I backed this really innovative bicycle light on Kickstarter once, and I ended up watching them in their development phase, troubleshooting, blueprints, sketches, test run videos and I fucking loved it! It was so interesting and I know nothing about engineering and I found it fascinating to be a part of it. So I look at it like that. For people who love movies and for people who know nothing about the making of movies, for the minimum amount, people are going to get regular video and email updates for about a year. It’s just cool.

You’re well known for your good relationship with your fans…
I genuinely like them! I think some people do it because they have to, because it’s a part of the job, but I genuinely like the discourse.

Zach Braff On His Wish I Was Here Kickstarter Project
Zach Braff filming his debut film, Garden State, in 2004

What’s the best donor incentive you’re offering?
I’m really looking forward to doing people’s outgoing voicemail messages.

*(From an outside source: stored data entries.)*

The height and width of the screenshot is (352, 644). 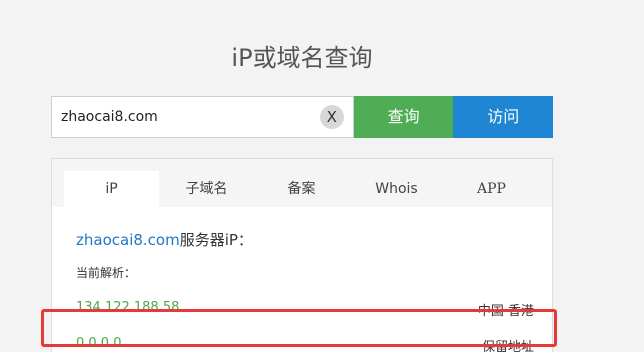 What do you see at coordinates (332, 117) in the screenshot?
I see `clear-button: X` at bounding box center [332, 117].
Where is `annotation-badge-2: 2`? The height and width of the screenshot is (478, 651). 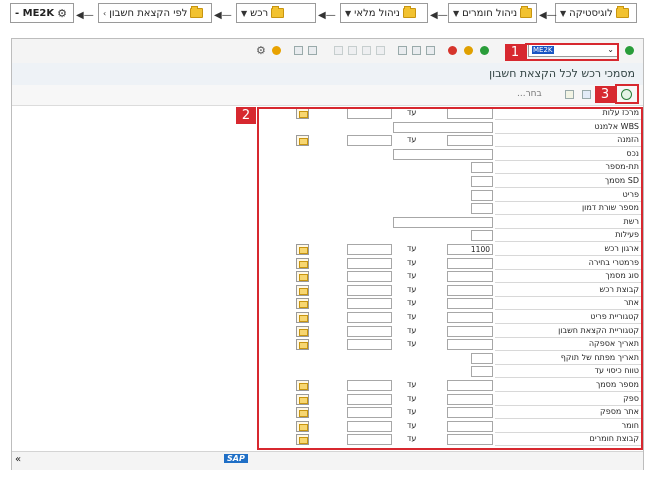 annotation-badge-2: 2 is located at coordinates (246, 116).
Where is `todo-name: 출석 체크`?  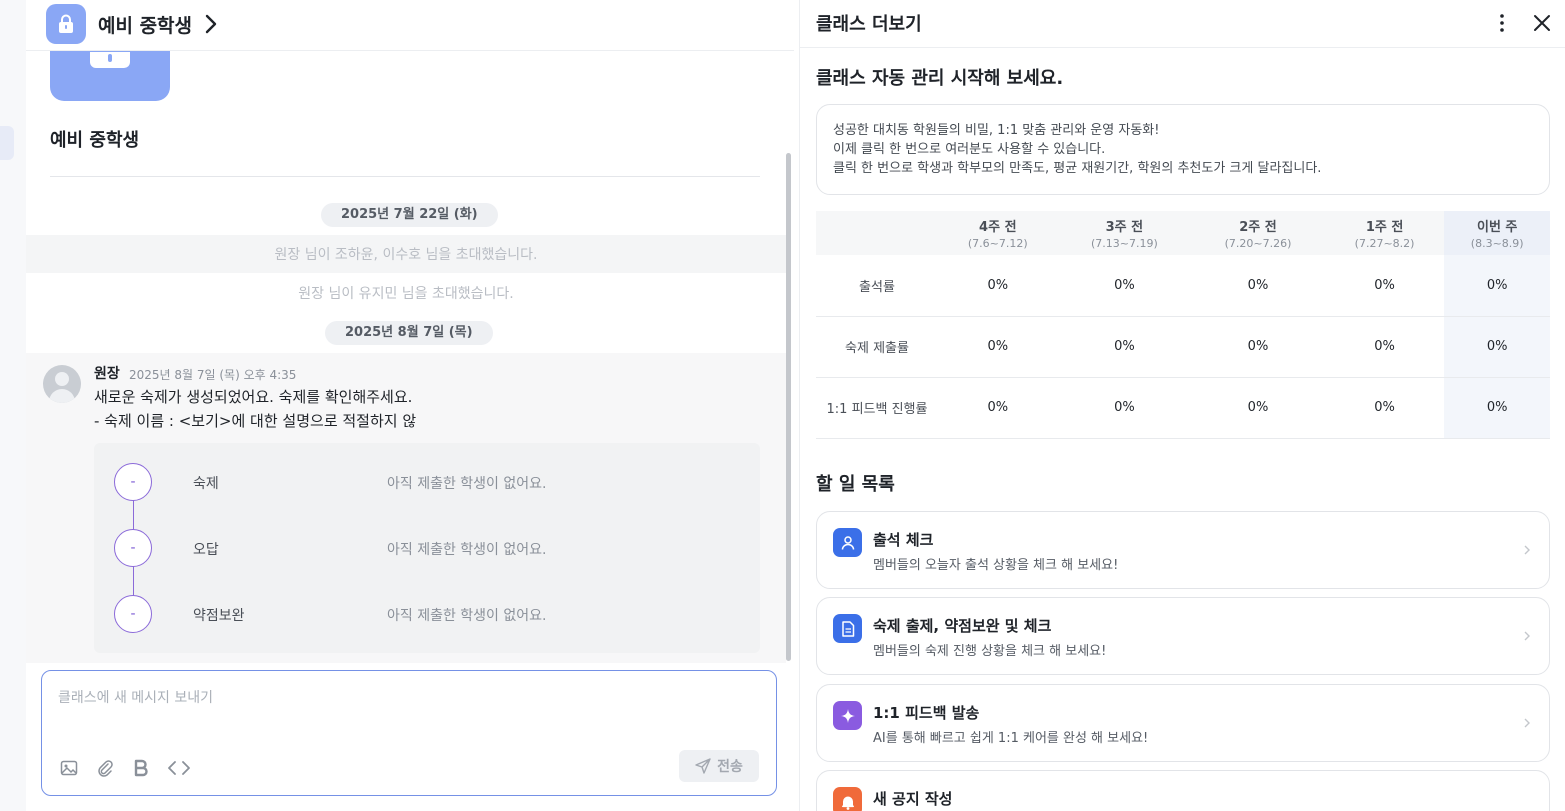
todo-name: 출석 체크 is located at coordinates (904, 540).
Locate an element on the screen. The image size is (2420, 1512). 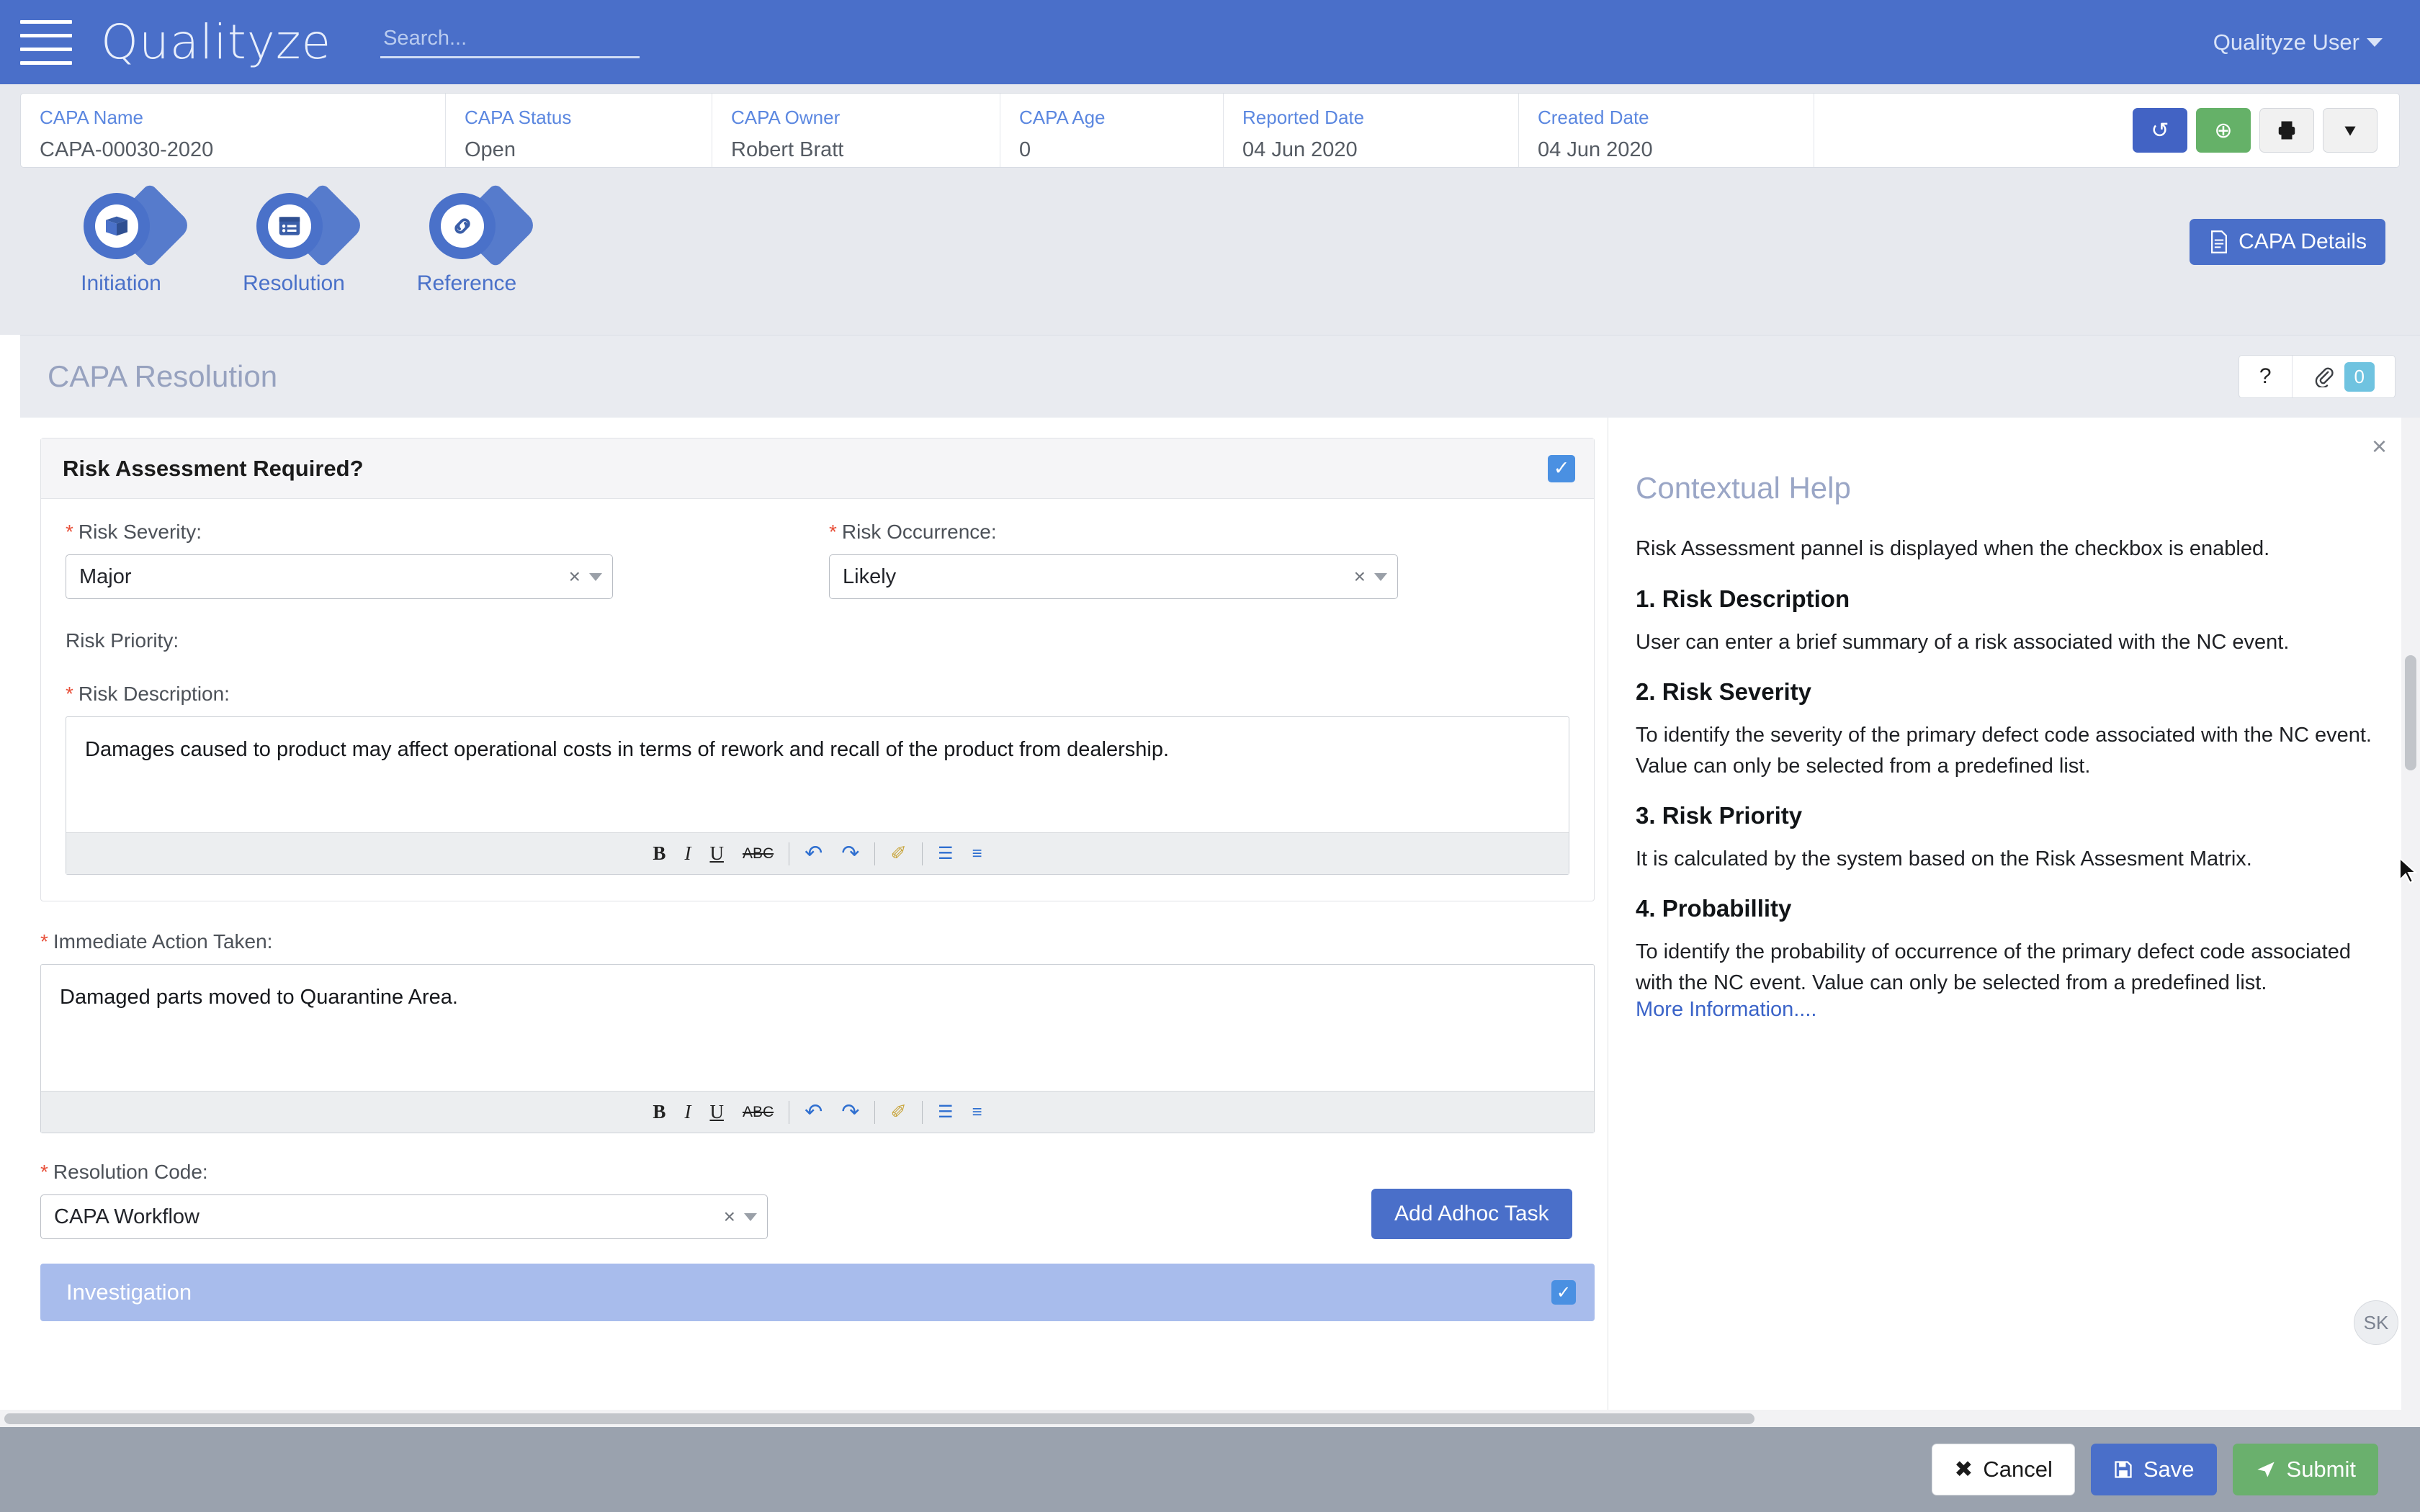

That’s going to be fun. There are plenty of Q&As and they are always enjoyable. There are going to be animated fantasy sequences in the film too, so there are going to be pre-visualisation art pieces to give away as well. There’s only one speaking part, but there are plenty of background and featured extra spots available. The cost for the speaking part? That’s a $10,000 donation to say that one line. It should be more, if I’m honest, because they’re going to have a significant sentence to say. There are only a handful of characters with just one sentence in the movie, and they’re all significant, so I hope for the love of God that they can act. If it’s really bad, I’ll have to loop his voice. I’ll just say, “Look buddy, you just move your lips and I’m going to fix it in post.”

Did you ever take the Wish I Was Here project out to studios?
I never went out with it. I knew that was a waste of time – it’s not the way to make this movie. This movie is to follow the path of Garden State, so you make it for as little money as you can, and then you take it to a festival like Sundance and find a domestic distributor who can give you a theatrical release. Ideally, we’d film this August and hopefully be ready in time for the Sundance January deadline. This is a smaller movie, not something that’ll be released to appeal to the whole country – it’s for the audience that likes what I do.

Are you planning on casting some big names to help make the film get more attention?
There will be some names. My leading lady will probably be a name. But I don’t like films where it’s just jam-packed with different famous people. Some filmmakers cram them all in so it’s a different star for every line, and personally, as a lover of movies, that really takes me out of the moment and alienates the audience generally. “Oh look, it’s Sylvester Stallone as the hotdog vendor!” I just think that’s bizarre. Obviously I understand the economics: you need some sort of celebrity to make a poster that’ll get people to notice it, and obviously you want great actors, but you don’t want to jam it full of stars because that’s the only way to get the money.

You’re working with Garden State producers Stacey Sher and Michael Shamberg. Can we expect the same visual style in Wish I Was Here?
That’s the style I want to continue, that’s the style I like… And it’s fans who’ve responded to that look, that style, that I’m catering for here. That was my first movie! I really didn’t think it was going to have the reaction it got, my first time out at bat. Now I get “Sidecars are for bitches!” shouted at me in the street, and I love that. Also, “Who here just saw some titties? Raise your hand if you just saw some titties!” I’m really dying to give people more – if that was my first movie, I can do much better.